Much of the debate on aid conditionality was oversimplified. Critics of conditionality had a point that old-style aid conditionality was too inflexible and prescriptive (even though a lot of the criticism was more motivated by ideological opposition to good economic housekeeping rather than a sensible contribution to the debate).

Free market critics like Prof. Jagdish Bhagwati were right too to say that ultimately it was a weak instrument that often did not produce the desired effects. If a government really wanted to do what was set as conditions - if they believed in the vision - then they would actively pursue the conditions. If it wasn’t their vision, they’d tend ignore the conditionality, and shrug their shoulders when donors came to visit them, simply saying that it wasn’t politically possible to do x, but we did y instead.

But despite this, there is no reason to believe that simply writing blank cheques to poorly governed countries is going to deliver the results we all desire. The American idea with the Millennium Challenge Account has much to commend it: giving government-to-government aid not with conditionality attached but by only picking recipients who meet certain minimum criteria. Yet clearly the MCA does not provide all the answers. After all, the most needy recipients are not in the countries with good governments, but the ones who are held back by bad governments. Here there is significant scope for bottom-up approaches to aid.

Making aid fair means ensuring that aid really gets to the people who need it most. British taxpayers who have to pick up the tab and the poor in developing countries deserve better than the status quo.

Requiring certain things when giving government-to-government aid (or debt cancellation), despite the drawbacks of old-style conditionality, is still of merit.
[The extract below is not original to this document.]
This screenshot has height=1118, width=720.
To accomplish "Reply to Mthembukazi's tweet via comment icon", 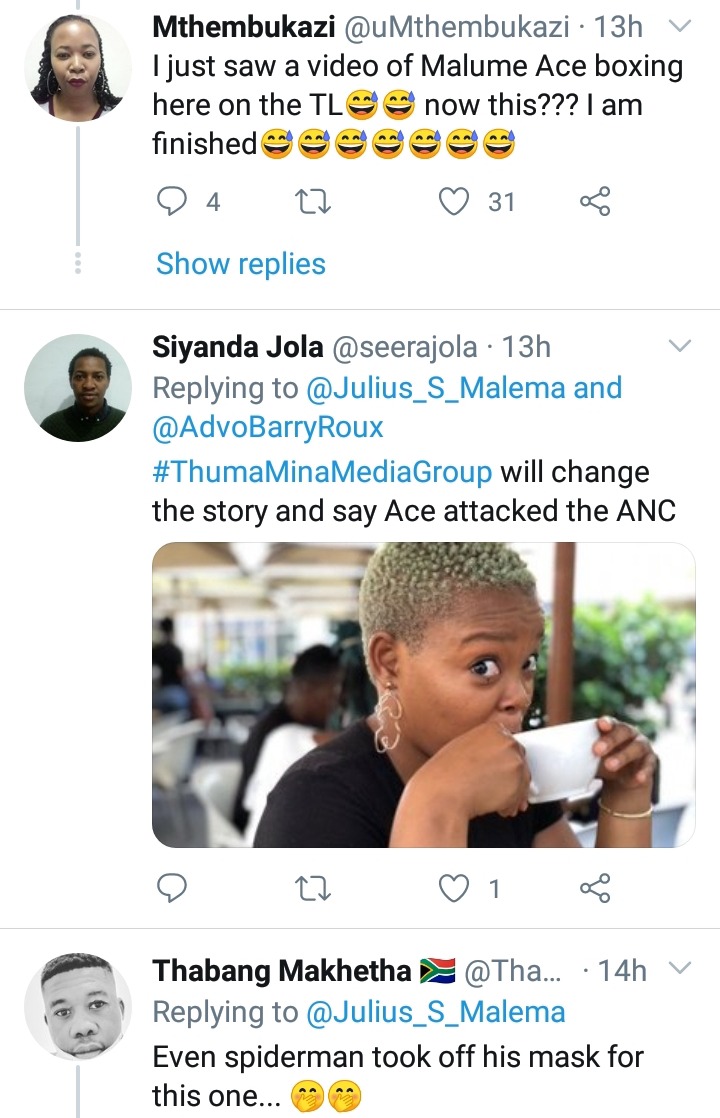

As the BBC reports today, it seems that an anti-corruption requirement on debt cancellation in Cameroon is leading to a bit of a clean up:

The authorities in Cameroon have discovered that they are paying civil service salaries to 45,000 employees who do not actually exist.

The "ghost workers" were uncovered by a census of public servants as part of a drive to stamp out corruption.

Finance Minister Polycarpe Abah Abah said the fake employees were costing nearly $10m (£5m) a month.

Earlier this year foreign donors made tackling corruption a condition for cancelling billions of dollars of debt.

"These people have been robbing the state," said Mr Abah Abah, adding that further cases could emerge as the census continued.

In other words, let’s not throw away the baby with the bathwater.